Dogs are set up metabolically to eat once every week to 10 days (seriously). While they might be "hungrier" if you haven't fed them before class, you are by no means *starving* them. You'd have to deny them food for many days before you are starving them. 
I cannot imagine any trainer suggesting not feeding your dogs for many days in order to get more cooperation. If that's the case, RUN.
Since I have no context for how it was said (tone of voice, what else was said, etc) I totally agree with Eowyn, go observe a class and make your decision. But if it just plain "feels wrong" to you, trust your instincts.
I've had 2 dogs who were very food motivated, and now one who is only mildly food motivated. But he responds very well to praise and play, so you might try more of that to see if it works better for you as well.


----------



## hotel4dogs (Sep 29, 2008)

I cannot tell you how many dogs I get here at the pet hotel that are morbidly obese and the owners tell me "he's a really picky eater". (NOT AT ALL implying that about the OP here, just making a comment).



K9-Design said:


> However MANY and I'd dare say MOST pets could afford to go on a diet, and most pets are offered a litany of tasty treats all day long by their owners and not made to do anything to earn them.


----------



## jenlaur (Jun 24, 2009)

In our puppy class, the trainer asked us not to feed the pups after noon. Class was at 7. While I guess this worked for most and honestly I can see nothing wrong with this, my dogs have always been very food motivated. I have always used their food for training. My 5 year old is a difficult walker and I find that if I add some cheese to the food I'm using on her walks it works well. Bottom line is you have to do what you're comfortable with. I never withheld food with Kona and he did fine at puppy class.


----------



## golfgal (Dec 31, 2013)

Thanks for all the suggestions and comments. All food for thought (sorry couldn't resist). Murphy's 65lbs at 13mths old and very lean so obesity is not a concern but I'm glad it was mentioned. 
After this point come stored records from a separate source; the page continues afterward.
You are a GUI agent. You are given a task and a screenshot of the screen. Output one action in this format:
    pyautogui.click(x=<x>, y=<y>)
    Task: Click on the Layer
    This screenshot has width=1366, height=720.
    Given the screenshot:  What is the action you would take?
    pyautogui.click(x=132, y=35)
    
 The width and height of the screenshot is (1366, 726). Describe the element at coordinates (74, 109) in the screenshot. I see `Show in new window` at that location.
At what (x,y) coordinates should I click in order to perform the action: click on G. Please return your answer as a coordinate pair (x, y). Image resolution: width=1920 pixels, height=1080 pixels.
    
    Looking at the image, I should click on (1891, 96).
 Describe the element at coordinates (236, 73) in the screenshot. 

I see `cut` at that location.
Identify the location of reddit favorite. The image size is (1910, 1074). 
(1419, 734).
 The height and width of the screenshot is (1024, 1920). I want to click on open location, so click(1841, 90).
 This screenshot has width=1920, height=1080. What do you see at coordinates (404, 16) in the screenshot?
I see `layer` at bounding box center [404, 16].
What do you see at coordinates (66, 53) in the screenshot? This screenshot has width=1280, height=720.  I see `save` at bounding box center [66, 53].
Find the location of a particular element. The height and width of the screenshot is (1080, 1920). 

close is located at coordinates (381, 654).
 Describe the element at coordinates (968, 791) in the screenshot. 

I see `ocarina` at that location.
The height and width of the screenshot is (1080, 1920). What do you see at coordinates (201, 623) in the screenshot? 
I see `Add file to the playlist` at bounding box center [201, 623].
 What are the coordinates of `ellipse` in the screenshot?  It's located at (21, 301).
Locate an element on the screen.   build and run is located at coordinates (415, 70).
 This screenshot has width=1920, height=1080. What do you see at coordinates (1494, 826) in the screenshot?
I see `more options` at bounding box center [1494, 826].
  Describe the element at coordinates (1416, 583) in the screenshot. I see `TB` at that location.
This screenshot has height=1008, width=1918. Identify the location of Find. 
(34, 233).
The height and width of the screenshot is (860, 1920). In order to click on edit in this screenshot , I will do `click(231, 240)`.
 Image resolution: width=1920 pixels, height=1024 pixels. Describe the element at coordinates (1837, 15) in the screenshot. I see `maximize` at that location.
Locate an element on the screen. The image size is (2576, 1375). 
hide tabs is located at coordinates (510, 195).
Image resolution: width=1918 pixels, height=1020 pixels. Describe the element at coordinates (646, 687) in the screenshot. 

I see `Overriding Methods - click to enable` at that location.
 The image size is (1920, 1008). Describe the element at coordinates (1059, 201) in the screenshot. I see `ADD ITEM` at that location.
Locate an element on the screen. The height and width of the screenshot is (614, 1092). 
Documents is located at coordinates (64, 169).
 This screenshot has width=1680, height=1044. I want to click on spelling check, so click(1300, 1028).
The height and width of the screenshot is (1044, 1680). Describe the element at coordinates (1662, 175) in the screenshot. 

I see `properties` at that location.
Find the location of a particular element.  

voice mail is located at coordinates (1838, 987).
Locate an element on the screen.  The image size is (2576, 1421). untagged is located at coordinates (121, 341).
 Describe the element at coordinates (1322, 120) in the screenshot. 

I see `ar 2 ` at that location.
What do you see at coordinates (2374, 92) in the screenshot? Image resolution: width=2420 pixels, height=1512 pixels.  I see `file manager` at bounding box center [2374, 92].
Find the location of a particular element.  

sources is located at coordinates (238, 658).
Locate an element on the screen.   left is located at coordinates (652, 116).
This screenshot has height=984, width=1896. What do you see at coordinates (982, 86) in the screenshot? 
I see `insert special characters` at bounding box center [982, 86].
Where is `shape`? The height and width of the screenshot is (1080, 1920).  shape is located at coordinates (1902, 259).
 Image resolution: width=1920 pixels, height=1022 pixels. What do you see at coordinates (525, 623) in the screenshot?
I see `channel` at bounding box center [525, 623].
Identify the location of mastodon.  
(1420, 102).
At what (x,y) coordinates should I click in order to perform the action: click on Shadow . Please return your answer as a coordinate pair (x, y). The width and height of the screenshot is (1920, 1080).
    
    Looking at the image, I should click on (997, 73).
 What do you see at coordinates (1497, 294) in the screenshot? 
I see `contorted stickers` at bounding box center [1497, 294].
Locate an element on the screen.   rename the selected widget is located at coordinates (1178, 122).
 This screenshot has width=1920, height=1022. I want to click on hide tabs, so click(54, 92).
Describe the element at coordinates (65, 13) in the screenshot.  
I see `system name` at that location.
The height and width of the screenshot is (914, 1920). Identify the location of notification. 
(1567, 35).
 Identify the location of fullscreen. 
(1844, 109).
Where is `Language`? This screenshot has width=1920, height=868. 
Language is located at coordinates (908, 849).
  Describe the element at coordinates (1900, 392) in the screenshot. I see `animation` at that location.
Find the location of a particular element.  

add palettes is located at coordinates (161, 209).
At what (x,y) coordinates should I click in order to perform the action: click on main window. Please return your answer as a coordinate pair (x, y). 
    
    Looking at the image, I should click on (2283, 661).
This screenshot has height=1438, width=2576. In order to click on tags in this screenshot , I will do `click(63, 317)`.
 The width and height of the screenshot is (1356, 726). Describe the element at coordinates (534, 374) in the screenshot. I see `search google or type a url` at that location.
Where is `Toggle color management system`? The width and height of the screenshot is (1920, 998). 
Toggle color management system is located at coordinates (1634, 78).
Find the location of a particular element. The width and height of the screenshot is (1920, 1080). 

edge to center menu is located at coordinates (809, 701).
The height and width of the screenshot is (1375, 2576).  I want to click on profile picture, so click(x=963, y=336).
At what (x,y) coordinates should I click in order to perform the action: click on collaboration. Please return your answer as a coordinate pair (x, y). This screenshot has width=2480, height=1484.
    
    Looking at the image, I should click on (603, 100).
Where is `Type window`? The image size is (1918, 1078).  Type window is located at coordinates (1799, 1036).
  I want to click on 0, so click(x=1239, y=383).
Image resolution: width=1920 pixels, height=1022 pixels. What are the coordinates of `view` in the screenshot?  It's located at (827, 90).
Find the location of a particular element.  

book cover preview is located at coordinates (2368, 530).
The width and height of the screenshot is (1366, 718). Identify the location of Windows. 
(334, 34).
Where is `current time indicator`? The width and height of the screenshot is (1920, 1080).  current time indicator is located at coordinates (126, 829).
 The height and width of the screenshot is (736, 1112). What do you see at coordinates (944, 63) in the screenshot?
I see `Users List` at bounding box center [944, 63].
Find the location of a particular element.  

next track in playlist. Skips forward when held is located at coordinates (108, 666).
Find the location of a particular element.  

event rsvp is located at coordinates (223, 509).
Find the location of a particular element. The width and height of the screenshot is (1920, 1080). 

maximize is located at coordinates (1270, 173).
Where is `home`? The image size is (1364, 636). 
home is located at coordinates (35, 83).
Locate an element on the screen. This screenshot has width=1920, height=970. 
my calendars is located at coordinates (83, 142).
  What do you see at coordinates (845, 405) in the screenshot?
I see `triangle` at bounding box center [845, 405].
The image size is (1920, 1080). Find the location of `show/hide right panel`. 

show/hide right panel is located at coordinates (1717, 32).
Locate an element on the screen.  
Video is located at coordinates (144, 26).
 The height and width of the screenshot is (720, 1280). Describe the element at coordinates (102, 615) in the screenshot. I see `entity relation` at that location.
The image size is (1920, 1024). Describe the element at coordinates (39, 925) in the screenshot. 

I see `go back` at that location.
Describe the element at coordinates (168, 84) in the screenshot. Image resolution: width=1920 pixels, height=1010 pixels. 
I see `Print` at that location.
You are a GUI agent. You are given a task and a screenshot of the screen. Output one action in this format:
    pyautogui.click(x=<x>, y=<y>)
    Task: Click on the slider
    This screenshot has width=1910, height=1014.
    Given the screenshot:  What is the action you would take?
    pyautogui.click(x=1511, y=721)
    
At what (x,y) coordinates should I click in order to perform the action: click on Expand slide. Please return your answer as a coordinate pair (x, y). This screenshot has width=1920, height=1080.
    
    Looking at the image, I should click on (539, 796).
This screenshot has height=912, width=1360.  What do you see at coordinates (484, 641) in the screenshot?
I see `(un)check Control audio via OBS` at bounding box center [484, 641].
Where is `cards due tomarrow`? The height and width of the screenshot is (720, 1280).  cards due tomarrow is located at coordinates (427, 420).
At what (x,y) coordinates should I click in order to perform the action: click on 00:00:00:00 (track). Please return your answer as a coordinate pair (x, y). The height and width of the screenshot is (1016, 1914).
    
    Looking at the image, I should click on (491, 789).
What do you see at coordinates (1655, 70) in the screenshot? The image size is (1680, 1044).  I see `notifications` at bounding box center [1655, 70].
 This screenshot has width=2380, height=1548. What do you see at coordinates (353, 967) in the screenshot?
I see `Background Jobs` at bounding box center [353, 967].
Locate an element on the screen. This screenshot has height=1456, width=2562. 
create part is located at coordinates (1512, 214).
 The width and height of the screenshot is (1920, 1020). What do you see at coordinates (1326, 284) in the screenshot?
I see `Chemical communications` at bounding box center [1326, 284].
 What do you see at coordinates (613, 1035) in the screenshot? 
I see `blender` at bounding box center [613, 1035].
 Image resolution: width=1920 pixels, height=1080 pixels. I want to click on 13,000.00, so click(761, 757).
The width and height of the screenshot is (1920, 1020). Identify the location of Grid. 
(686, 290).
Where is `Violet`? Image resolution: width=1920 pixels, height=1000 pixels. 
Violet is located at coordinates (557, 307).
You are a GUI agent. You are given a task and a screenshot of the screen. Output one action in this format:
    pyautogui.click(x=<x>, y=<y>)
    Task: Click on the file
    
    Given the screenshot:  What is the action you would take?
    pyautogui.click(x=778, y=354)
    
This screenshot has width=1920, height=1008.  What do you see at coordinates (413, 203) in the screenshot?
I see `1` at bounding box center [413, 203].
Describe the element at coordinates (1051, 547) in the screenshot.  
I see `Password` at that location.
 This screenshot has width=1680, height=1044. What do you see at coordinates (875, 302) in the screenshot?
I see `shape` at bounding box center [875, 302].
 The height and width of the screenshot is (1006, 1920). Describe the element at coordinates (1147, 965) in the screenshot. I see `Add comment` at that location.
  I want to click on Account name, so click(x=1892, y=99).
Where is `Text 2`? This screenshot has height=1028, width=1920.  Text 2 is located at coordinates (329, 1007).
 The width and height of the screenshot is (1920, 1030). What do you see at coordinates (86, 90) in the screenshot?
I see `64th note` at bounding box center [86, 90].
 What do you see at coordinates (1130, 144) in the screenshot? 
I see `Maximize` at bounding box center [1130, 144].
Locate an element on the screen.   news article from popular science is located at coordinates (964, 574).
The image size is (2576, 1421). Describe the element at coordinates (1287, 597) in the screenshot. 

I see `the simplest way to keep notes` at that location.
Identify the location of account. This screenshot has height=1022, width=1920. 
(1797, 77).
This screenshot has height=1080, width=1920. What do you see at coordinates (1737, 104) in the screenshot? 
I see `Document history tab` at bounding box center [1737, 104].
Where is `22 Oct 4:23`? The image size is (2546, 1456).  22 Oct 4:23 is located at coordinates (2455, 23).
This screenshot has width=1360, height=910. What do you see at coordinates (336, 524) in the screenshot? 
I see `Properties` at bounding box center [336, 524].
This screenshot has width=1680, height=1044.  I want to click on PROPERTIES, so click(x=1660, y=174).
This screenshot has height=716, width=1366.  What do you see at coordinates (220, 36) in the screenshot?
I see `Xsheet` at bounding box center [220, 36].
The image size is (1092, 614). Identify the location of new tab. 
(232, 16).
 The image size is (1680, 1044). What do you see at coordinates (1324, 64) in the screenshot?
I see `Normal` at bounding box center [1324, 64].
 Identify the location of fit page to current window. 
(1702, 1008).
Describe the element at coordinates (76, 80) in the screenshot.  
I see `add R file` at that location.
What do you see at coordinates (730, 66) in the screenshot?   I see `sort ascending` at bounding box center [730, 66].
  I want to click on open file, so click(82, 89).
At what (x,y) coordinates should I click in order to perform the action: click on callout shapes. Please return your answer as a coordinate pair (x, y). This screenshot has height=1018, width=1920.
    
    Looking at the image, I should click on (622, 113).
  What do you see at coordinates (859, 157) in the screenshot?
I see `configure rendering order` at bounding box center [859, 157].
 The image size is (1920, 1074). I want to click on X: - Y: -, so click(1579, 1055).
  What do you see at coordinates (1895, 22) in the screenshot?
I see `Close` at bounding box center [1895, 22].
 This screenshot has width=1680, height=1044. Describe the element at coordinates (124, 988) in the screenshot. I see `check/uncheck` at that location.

I have no issues with cutting back food before class or doing training before meal times so they'll respond to food. That wasn't what this trainer suggested and you're all correct, it made me uncomfortable so I thought it best to move on. A friend mentioned today this a technique used in the movie industry a fair bit but usually cuz they deal with dogs that are often not easily trained breeds, so perhaps that's where it came from. 

Megora - it's a context thing. 90% of the time I can use normal food at home for training and it's all fine. Out on walks, in places doing training, food rarely needed but generally responsive. I mean he did escalators the second time without food and never used it again. 

In classes, learning something new - it depends. Food of little interest which is why the previous trainer had said use different levels of treats to increase motivation to shape the behavior. More interested in watching others and then will usually just do it. 

Trying to move into other types of training which is why I had wanted some more training 'tool's other than just food.


----------